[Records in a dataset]
###

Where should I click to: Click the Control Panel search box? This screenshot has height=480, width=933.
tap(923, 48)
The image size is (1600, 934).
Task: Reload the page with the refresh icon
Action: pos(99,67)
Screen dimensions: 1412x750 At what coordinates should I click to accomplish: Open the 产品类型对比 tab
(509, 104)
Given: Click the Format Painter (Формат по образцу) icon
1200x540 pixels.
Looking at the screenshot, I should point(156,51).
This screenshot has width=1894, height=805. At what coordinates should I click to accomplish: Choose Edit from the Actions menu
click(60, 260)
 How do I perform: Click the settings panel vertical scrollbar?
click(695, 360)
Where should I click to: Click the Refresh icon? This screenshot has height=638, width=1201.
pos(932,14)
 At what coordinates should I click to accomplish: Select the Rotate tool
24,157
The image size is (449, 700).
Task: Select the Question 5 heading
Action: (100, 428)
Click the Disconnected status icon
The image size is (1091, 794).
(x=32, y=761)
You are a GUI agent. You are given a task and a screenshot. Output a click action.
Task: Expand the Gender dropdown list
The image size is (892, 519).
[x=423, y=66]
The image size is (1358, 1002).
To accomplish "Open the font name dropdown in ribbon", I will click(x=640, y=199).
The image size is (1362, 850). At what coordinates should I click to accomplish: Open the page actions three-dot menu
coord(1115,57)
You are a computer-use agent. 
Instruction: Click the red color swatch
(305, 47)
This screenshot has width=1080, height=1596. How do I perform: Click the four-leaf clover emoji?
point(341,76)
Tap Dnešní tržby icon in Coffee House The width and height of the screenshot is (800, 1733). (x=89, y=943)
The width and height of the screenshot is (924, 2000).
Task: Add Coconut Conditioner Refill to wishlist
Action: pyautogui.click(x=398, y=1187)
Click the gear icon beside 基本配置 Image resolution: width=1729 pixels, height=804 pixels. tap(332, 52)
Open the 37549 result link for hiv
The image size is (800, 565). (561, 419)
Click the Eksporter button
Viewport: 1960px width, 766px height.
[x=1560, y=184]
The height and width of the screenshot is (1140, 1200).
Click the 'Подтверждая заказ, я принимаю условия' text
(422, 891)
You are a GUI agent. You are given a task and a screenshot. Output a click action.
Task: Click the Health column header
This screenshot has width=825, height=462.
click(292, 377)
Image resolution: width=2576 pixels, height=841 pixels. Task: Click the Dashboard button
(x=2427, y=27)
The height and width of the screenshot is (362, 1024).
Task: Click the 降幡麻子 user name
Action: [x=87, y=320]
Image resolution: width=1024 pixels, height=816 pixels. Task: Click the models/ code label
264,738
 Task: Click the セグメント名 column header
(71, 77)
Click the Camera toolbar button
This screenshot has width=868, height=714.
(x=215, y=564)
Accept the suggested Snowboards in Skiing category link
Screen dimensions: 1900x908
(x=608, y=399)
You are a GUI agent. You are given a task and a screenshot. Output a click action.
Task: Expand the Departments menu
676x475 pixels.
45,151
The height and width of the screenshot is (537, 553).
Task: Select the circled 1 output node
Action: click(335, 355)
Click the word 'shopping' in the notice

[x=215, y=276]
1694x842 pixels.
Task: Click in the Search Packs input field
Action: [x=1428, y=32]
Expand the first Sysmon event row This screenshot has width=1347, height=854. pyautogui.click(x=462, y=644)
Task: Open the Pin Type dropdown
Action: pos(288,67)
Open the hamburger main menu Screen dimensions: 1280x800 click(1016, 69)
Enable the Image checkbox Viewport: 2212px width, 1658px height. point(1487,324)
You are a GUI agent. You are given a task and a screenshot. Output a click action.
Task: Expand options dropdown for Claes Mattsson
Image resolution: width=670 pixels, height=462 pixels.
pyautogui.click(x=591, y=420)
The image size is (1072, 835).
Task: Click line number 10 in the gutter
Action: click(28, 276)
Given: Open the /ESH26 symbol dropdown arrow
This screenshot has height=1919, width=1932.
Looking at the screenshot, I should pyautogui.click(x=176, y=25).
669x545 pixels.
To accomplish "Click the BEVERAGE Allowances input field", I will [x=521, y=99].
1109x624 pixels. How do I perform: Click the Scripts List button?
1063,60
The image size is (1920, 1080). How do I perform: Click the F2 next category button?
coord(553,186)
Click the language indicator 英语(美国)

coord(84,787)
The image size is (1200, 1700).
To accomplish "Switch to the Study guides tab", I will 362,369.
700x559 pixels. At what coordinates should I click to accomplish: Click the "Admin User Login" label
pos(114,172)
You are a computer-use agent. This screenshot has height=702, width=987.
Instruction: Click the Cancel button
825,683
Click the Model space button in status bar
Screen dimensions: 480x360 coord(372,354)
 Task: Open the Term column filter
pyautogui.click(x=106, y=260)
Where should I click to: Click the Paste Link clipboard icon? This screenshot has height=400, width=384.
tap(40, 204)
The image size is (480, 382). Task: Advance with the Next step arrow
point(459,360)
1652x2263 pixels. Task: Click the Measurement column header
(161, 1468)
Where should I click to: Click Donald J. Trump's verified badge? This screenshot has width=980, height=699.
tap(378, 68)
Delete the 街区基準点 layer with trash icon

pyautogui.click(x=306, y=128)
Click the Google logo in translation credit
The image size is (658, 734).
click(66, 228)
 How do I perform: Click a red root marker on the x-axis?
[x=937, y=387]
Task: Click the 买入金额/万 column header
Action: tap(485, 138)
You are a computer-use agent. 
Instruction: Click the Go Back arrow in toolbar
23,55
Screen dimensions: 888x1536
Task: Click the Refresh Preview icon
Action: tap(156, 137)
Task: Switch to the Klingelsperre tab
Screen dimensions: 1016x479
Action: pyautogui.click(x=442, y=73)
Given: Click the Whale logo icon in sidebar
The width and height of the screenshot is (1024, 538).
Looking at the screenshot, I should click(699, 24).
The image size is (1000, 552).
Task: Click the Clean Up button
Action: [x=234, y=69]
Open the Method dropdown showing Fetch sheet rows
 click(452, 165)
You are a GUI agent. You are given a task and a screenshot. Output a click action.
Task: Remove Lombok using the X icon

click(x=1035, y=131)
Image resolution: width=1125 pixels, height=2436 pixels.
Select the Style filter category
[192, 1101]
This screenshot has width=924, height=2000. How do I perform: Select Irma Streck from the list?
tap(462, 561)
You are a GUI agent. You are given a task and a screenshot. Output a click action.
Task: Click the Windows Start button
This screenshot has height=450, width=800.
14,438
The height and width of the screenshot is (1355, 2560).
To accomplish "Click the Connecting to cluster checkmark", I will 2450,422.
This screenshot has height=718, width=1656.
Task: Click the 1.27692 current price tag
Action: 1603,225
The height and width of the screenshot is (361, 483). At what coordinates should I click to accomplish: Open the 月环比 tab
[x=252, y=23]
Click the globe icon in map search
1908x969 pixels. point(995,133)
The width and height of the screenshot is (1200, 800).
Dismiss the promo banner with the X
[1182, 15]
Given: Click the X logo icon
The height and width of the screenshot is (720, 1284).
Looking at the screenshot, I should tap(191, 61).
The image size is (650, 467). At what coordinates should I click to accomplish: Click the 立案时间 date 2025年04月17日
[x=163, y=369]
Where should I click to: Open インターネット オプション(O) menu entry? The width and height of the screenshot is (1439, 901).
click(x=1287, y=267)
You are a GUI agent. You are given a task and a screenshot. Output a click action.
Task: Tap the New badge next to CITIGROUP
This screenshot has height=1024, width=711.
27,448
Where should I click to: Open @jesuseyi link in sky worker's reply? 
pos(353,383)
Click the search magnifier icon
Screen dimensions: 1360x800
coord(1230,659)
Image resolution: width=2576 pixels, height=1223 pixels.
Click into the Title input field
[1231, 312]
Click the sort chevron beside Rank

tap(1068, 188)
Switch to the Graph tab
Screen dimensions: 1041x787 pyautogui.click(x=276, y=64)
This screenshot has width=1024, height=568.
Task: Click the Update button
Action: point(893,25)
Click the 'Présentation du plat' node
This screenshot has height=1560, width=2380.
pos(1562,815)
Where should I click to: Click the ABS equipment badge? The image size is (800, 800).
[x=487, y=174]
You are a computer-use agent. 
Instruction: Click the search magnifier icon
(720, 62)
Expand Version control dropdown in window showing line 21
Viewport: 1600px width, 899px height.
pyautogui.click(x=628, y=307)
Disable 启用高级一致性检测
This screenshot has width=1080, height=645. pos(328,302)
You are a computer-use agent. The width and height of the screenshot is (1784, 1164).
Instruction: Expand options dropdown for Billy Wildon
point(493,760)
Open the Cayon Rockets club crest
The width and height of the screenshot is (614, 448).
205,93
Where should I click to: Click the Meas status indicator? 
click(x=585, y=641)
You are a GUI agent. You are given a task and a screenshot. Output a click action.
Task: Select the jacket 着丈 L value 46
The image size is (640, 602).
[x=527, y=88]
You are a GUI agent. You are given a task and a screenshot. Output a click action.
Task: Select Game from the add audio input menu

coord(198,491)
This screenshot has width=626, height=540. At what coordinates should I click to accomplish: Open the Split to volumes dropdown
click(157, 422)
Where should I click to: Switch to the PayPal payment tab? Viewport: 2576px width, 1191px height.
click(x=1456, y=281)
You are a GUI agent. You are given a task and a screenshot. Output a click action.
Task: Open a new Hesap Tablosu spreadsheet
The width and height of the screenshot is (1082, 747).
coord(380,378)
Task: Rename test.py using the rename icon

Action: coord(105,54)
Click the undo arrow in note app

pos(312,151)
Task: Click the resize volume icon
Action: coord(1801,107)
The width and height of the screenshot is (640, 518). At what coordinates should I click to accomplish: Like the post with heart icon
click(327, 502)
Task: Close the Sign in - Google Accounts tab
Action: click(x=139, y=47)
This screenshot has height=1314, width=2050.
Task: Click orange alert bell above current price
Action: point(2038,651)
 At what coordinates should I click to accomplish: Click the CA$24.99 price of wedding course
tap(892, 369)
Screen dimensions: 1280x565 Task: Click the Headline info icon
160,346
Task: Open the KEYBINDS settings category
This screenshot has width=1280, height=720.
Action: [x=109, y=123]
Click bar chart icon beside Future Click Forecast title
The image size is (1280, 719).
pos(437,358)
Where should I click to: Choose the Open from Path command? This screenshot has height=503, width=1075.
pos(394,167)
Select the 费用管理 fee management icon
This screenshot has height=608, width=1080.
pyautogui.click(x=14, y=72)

###

▸ **GIVEN PROBLEM**: Copy the records word for word, from the very first line up to and including the line with "pos(932,14)".

▸ **RESPONSE**:
Where should I click to: Click the Control Panel search box? This screenshot has height=480, width=933.
tap(923, 48)
The image size is (1600, 934).
Task: Reload the page with the refresh icon
Action: pos(99,67)
Screen dimensions: 1412x750 At what coordinates should I click to accomplish: Open the 产品类型对比 tab
(509, 104)
Given: Click the Format Painter (Формат по образцу) icon
1200x540 pixels.
Looking at the screenshot, I should point(156,51).
This screenshot has width=1894, height=805. At what coordinates should I click to accomplish: Choose Edit from the Actions menu
click(60, 260)
 How do I perform: Click the settings panel vertical scrollbar?
click(695, 360)
Where should I click to: Click the Refresh icon? This screenshot has height=638, width=1201.
pos(932,14)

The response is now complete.